• [Texto de lectura]
La hospitalidad, esa olvidada virtud.




Algemesí, 12 de marzo de 2019

Camino de Santiago de Levante. Etapa Silla-Algemesí.

Pongo los pies en la calle a las seis de la mañana. A las cinco ha sonado el despertador y he terminado de despertarme al ritmo de la música de Rubén González seguida por una ducha de agua fría. Una hora para hacer un poco de ejercicio y desayunar y ya estoy de nuevo en camino. Hoy no hay gorriones ni ruiseñores en las proximidades del alba. De Silla, donde he pernoctado, sale en seguida un camino que rodea la Albufera y que recorro como niño que estrena zapatos. No hace frío, que vendrá un rato después cuando empiece a amanecer, y me siento muy a gusto caminando con las manos en los bolsillos y mi relativo liviano equipaje a la espalda. Tengo un mes de camino por delante… si nada se tuerce, y este pensamiento me procura con su expectativa un agradable bienestar. Frente a mí, un poco a la izquierda, brilla intensamente Venus colgada del cielo, allá sobre el mar, como una pequeña cometa que sostuviera algún chiquillo al otro lado del Mediterráneo.

Hoy no saldré del asfalto en todo el día, pero tampoco me preocupa mucho, llevo la calma dentro y desde ella el mundo se ve como un mar tranquilo por donde navegan algunos veleros que han echado por la borda las nociones del tiempo y el destino.

• [Tareas]
a – Según el texto de lectura, ¿a qué hora se pone en la calle quien narra la etapa?
b – Copie del texto de lectura todo lo que va desde "Hoy no saldré" hasta "y el destino.", pero cambie "mar tranquilo" por "lago sereno".
c – Enumere los lugares geográficos con nombre propio que aparecen en el texto de lectura, sin contar el nombre del Camino.

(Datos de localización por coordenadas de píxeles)
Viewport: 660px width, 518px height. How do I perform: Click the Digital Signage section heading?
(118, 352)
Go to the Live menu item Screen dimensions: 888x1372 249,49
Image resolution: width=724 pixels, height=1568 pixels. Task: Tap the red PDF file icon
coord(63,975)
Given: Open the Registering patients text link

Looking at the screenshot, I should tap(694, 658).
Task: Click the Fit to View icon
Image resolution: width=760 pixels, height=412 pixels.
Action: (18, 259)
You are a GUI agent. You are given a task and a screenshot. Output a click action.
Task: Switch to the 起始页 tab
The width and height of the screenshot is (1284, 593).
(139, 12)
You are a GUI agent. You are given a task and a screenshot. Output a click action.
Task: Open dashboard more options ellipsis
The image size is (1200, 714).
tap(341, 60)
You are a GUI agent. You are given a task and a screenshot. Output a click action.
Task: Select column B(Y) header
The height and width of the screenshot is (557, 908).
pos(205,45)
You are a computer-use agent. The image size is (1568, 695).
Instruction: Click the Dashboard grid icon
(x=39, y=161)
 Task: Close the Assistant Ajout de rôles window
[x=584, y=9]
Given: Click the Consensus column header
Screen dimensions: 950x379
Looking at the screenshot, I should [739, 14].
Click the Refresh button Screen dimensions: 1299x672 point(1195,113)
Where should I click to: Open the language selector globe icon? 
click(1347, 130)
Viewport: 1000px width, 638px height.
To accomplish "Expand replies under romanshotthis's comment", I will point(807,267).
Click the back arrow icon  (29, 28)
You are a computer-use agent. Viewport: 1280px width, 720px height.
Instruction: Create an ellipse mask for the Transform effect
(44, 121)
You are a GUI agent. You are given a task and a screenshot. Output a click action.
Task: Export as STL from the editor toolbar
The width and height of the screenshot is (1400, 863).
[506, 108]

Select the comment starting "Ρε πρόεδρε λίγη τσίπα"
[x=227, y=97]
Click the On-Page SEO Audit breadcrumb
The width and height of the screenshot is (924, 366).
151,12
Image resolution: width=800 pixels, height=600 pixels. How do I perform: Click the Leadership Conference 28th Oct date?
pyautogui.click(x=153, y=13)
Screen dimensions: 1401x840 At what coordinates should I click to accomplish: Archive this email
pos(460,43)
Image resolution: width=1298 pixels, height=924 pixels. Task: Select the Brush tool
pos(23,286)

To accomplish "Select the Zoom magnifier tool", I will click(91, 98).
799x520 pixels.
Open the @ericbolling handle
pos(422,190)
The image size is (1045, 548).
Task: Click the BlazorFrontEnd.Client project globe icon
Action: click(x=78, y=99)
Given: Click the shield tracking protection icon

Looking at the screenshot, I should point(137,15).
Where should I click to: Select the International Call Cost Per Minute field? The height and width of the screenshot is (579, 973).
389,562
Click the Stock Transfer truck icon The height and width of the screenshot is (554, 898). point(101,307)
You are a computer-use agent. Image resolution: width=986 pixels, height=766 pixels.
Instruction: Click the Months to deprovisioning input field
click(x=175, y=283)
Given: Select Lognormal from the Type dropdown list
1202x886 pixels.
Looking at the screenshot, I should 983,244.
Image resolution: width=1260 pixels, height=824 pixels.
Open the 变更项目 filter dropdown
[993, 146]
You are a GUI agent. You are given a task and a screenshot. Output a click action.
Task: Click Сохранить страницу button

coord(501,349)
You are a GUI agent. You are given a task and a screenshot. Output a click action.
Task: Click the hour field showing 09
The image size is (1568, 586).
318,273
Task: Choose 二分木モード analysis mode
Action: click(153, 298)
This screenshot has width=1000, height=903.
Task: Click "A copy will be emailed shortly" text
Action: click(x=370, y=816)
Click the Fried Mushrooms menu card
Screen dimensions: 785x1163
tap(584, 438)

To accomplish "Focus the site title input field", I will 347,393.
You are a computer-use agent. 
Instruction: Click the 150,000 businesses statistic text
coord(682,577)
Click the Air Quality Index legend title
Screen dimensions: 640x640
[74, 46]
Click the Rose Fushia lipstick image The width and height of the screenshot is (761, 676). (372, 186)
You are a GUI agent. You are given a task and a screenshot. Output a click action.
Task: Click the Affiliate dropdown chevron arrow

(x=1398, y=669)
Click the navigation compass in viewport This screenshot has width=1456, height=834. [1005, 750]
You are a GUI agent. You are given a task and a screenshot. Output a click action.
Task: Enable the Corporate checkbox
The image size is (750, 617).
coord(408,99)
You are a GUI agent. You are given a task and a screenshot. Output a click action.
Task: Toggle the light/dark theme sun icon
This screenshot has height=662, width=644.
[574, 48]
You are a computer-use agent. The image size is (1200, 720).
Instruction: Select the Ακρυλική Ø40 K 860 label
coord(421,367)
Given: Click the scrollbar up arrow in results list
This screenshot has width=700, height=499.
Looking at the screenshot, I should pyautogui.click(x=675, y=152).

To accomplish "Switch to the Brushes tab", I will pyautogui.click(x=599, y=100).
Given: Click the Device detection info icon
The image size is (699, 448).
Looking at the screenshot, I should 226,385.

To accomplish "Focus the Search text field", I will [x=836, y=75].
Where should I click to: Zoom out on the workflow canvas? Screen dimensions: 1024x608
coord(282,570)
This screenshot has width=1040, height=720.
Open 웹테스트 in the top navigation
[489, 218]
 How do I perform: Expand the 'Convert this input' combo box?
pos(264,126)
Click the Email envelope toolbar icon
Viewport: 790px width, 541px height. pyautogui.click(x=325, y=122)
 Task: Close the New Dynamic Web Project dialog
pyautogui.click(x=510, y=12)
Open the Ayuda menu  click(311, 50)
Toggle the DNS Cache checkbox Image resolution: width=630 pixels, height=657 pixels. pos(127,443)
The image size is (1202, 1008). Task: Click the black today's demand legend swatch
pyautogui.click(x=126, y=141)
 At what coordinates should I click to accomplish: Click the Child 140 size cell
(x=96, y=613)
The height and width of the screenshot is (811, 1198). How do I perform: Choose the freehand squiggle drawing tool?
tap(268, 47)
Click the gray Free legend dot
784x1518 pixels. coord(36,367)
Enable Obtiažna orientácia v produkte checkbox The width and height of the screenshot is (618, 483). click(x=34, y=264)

• [Soluciones]
a – A las seis de la mañana.

b –
Hoy no saldré del asfalto en todo el día, pero tampoco me preocupa mucho, llevo la calma dentro y desde ella el mundo se ve como un lago sereno por donde navegan algunos veleros que han echado por la borda las nociones del tiempo y el destino.

c – Algemesí, Silla, la Albufera y el Mediterráneo.